能力を有してしまった周介を連れに来たあの男たちのように、同じような境遇で子供の時から能力者として生きてきたのではないかと、そんなことを考えたのだ。
不憫な。
そんなことを思い、首を横に振る。人の人生を勝手に決めつけるのは良くないことだと、そう思いながらその場にいる全員に視線を向ける。全員が笑っている。楽しそうにしている。その楽しい時間を台無しにすることはないだろうと、周介の父は自らが感じたものを押し込め、苦笑する。

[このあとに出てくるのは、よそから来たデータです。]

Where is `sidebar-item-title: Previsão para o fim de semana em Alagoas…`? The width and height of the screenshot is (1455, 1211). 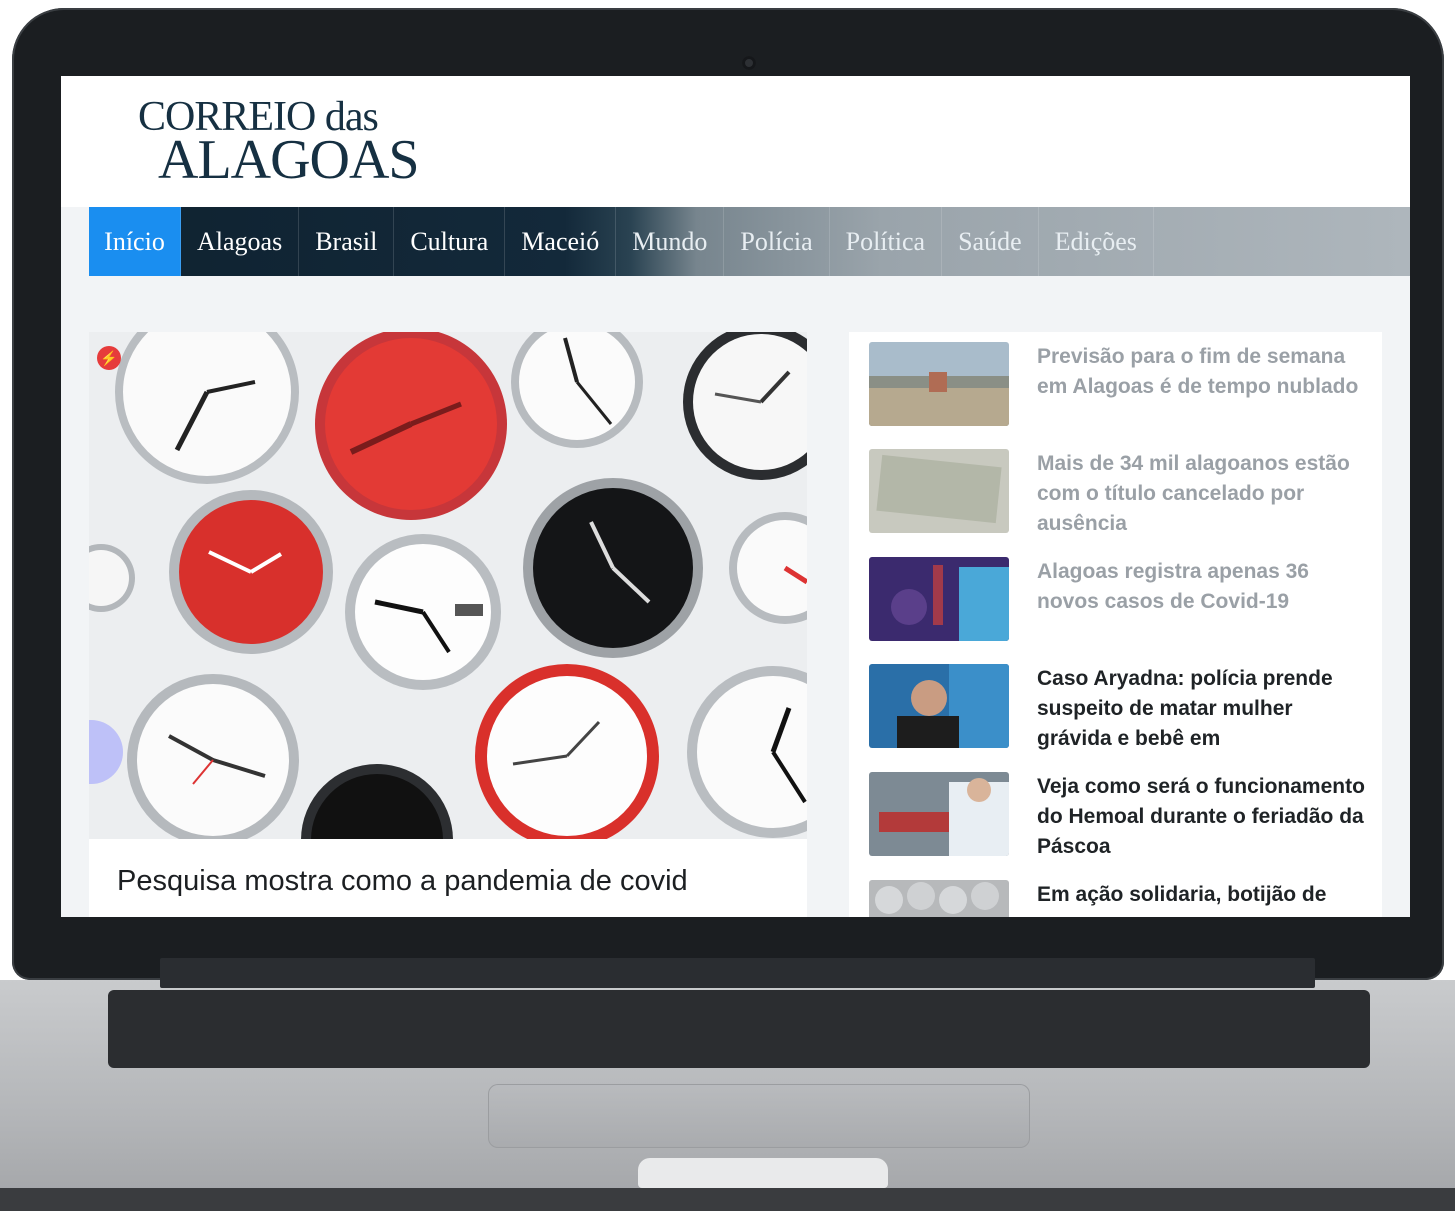 sidebar-item-title: Previsão para o fim de semana em Alagoas… is located at coordinates (1202, 372).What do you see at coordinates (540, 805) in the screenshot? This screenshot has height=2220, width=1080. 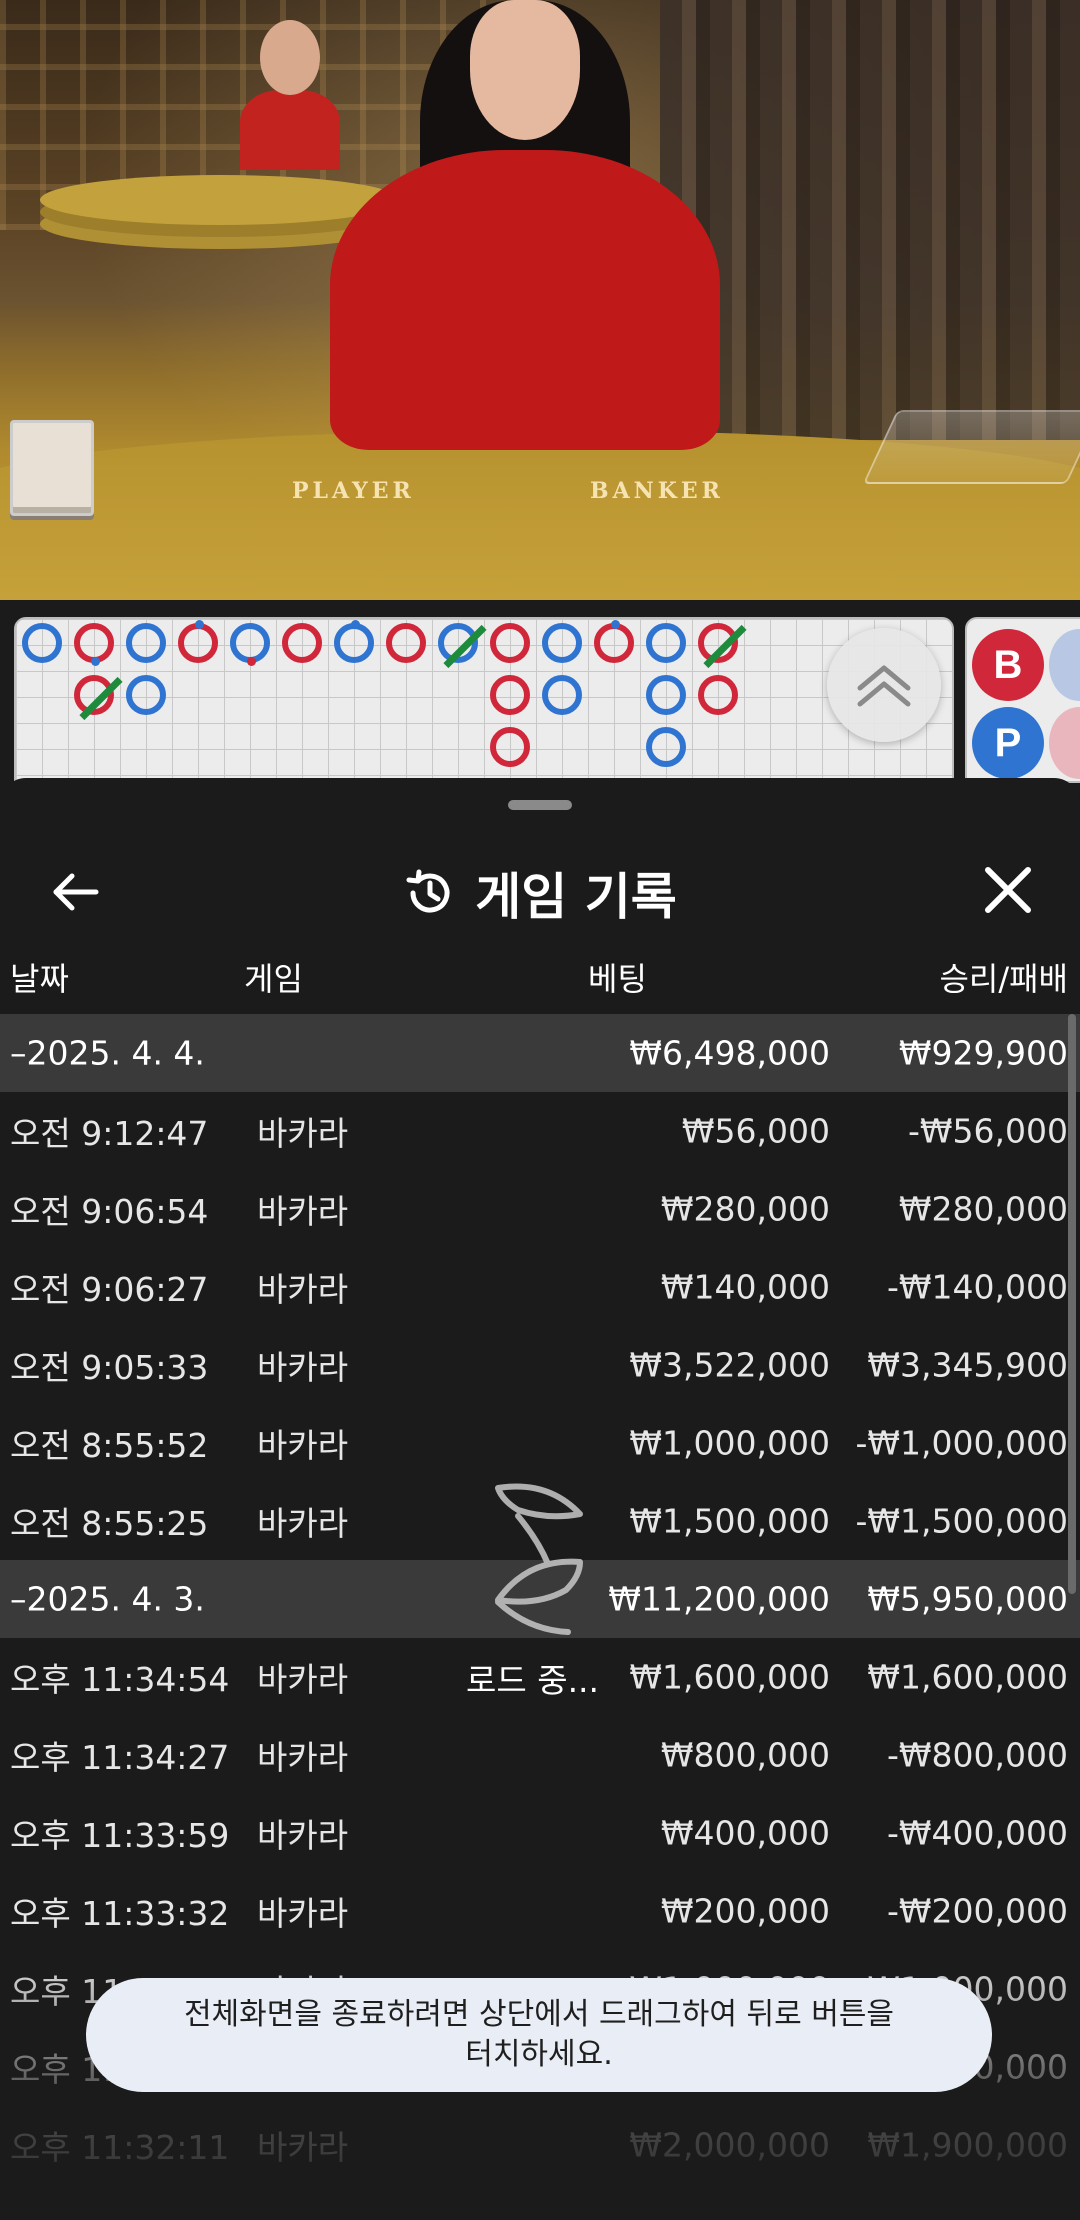 I see `drag-handle` at bounding box center [540, 805].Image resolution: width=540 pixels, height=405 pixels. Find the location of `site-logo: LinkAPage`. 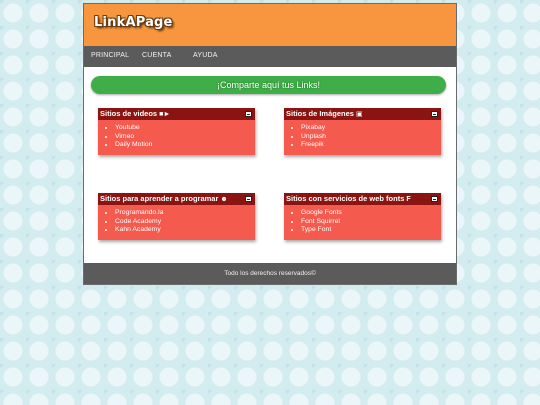

site-logo: LinkAPage is located at coordinates (134, 22).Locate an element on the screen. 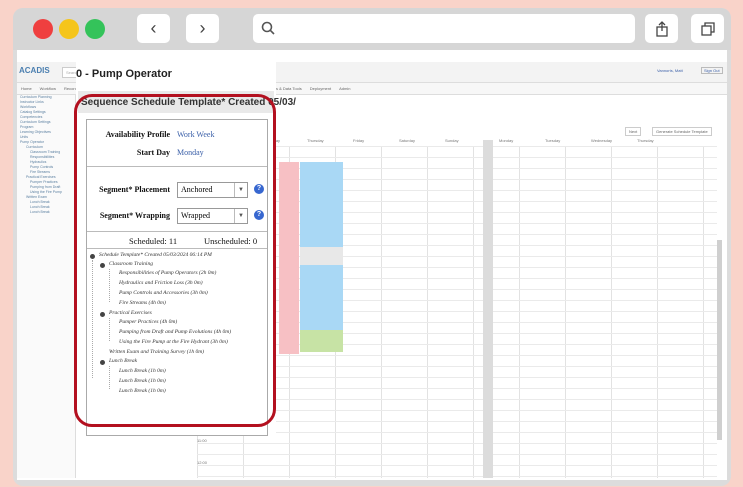 The width and height of the screenshot is (743, 487). page-title: 0 - Pump Operator is located at coordinates (124, 74).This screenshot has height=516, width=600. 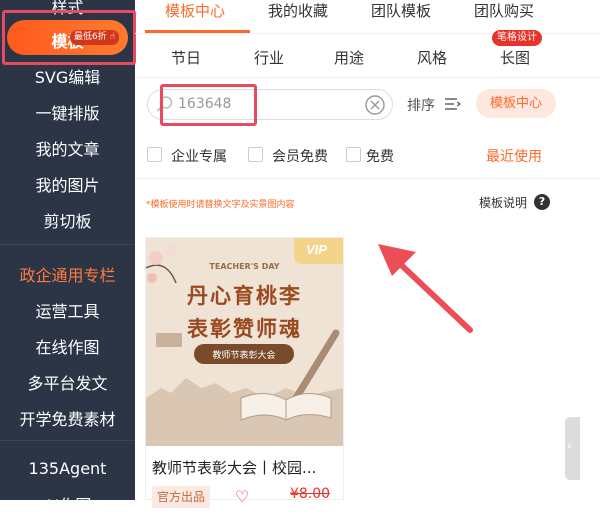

「そろそろご飯できるから、食器の準備してちょうだい」
「あいよー。玄徳は飯どれくらい食う?大盛りか?」
「いいっすか?大盛りで!」
「安形は?」
「普通でいい。あんまり食べられないかもだし」
周介が白米を茶碗に山盛りにしている間、瞳はテーブルを布巾で綺麗にしていた。
箸を並べ、できてくる食べ物をそれぞれ並べていく。
「麻耶、風太連れてきてくれるか?」
「ん……呼ばなくてももう来るよ」
「そっか、そりゃそうか」
周介がこの家からいなくなってもう一カ月だ。周介がいない中でもある程度の家の中での役割というものも変わってきている。
子供だと思っていた二人も徐々に大人になってきているのだということを実感して、周介は少しだけ安心していた。
これなら自分がいなくても、直に平気になるだろうと。少し寂しい気もしたが、それが嬉しくもあった。